## [Trecho fornecido]
· · ·
O tradutor tem de ser um dicionário que contenha as palavras conhecidas e as palavras não conhecidas


TRADUZIR É SUBSTITUIR palavras que não se conhecem por palavras conhecidas. Trata-se de uma delicada combinação de ciência e arte. Ciência porque o tradutor, antes de mais nada, tem de ser um dicionário que contenha as palavras conhecidas e as palavras não conhecidas. Caso contrário a tradução não será possível. Para evitar os enganos os linguistas da Universidade de Lagado (aquela das "Viagens de Gulliver") chegaram a propor que as palavras fossem substituídas pelas coisas que elas significam.
Um caso cômico que se encontra no delicioso livro "No País das Sombras Longas". Esse título, em si mesmo, é um teste para seus conhecimentos. Que país é esse em que as sombras são sempre longas? Qual é a condição astronômica para que isso aconteça? Eis aí uma pergunta que deveria cair no Enem... É um livro delicioso de aventuras, em meio a gelos sem fim, ursos, focas, cães, trenós e costumes diferentes, entre eles o anzol para pegar as pulgas que vivem dentro das roupas de couro costuradas sobre o corpo...
· · ·
## [Material]

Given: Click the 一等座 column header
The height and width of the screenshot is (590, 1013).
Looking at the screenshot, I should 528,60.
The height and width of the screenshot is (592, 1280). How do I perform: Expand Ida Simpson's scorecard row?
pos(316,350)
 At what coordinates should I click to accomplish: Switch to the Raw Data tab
· · ·
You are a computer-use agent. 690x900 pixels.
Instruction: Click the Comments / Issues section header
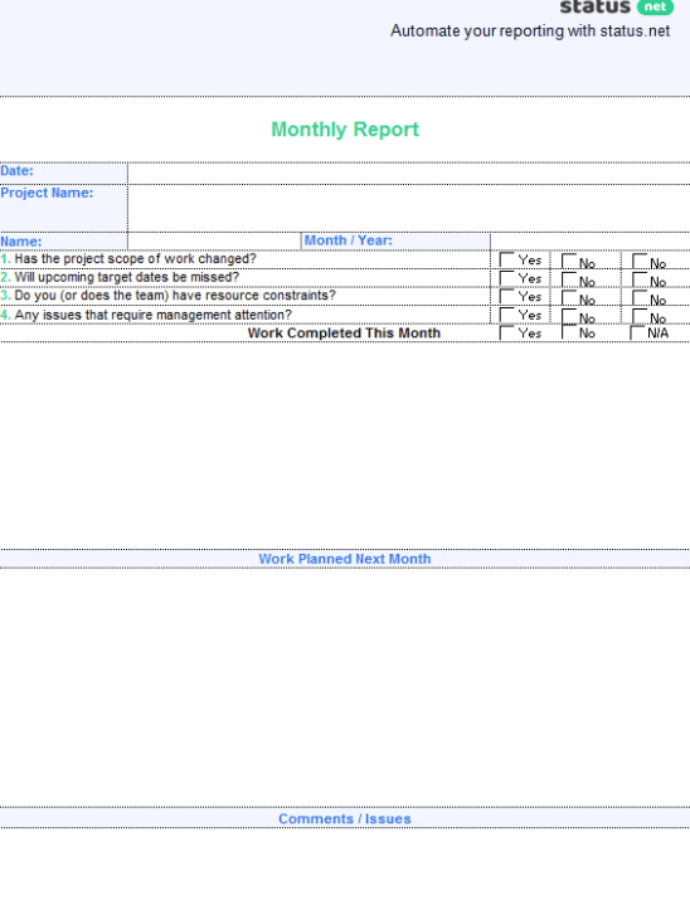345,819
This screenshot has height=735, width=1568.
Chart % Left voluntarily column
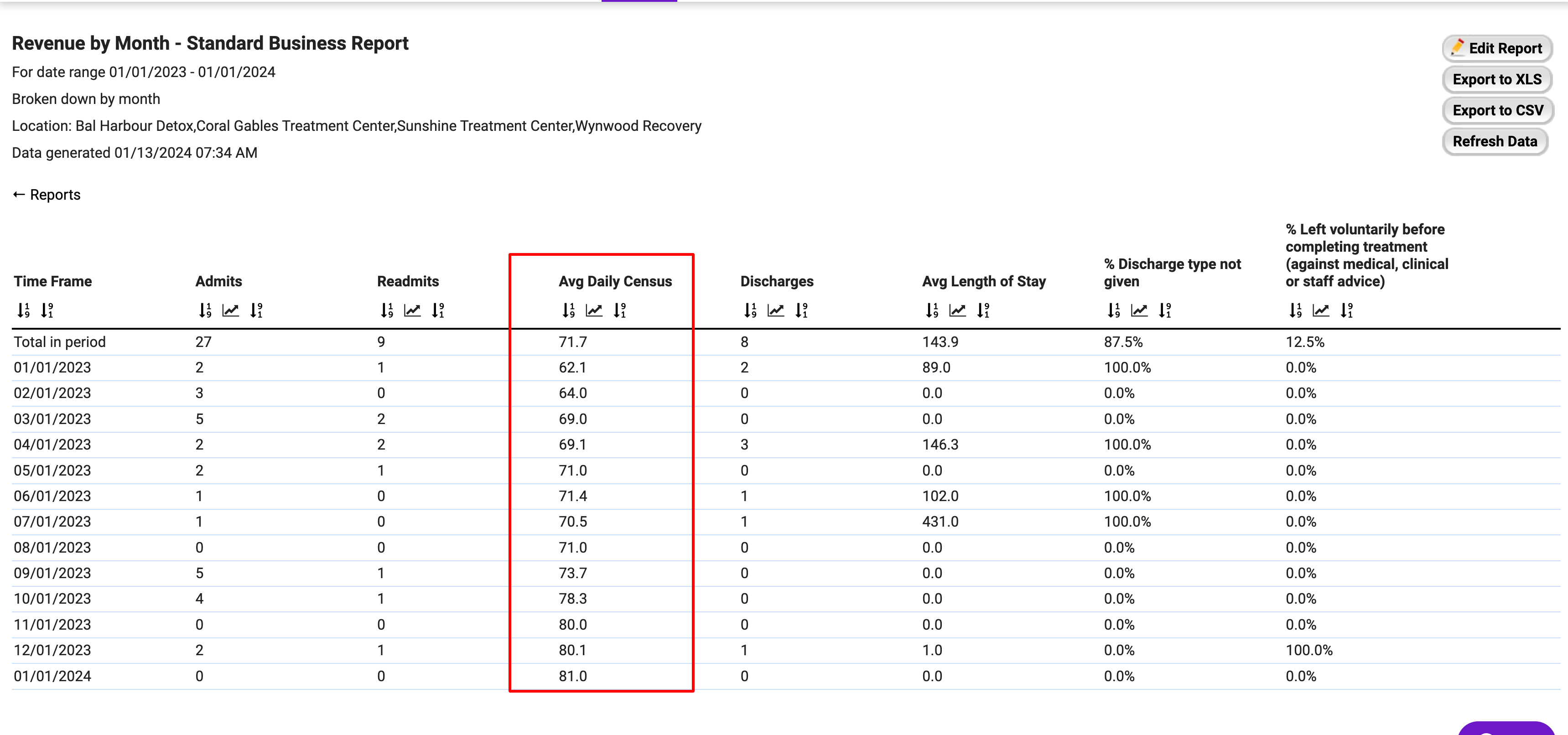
· · ·
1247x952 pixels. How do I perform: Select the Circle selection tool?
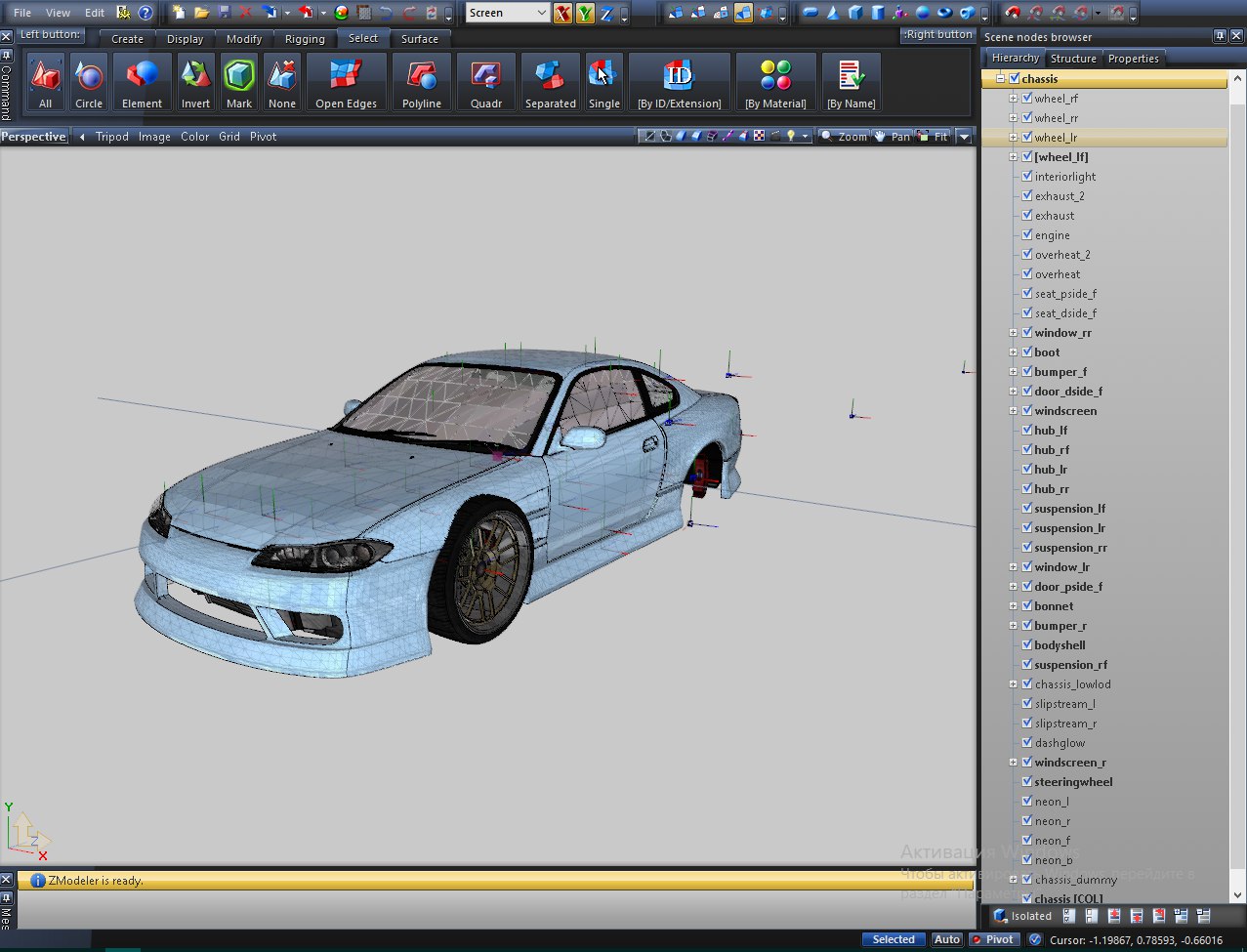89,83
· · ·
## [Tarefa proposta A]
Liste todos os animais citados no texto sobre tradução.
## [Tarefa proposta B]
Repita fielmente o texto sobre tradução, de "O tradutor tem" até "que elas significam.".
Os registros não são necessários para esta parte.

## [Solução escrita A]
ursos, focas, cães, pulgas

## [Solução escrita B]
O tradutor tem de ser um dicionário que contenha as palavras conhecidas e as palavras não conhecidas


TRADUZIR É SUBSTITUIR palavras que não se conhecem por palavras conhecidas. Trata-se de uma delicada combinação de ciência e arte. Ciência porque o tradutor, antes de mais nada, tem de ser um dicionário que contenha as palavras conhecidas e as palavras não conhecidas. Caso contrário a tradução não será possível. Para evitar os enganos os linguistas da Universidade de Lagado (aquela das "Viagens de Gulliver") chegaram a propor que as palavras fossem substituídas pelas coisas que elas significam.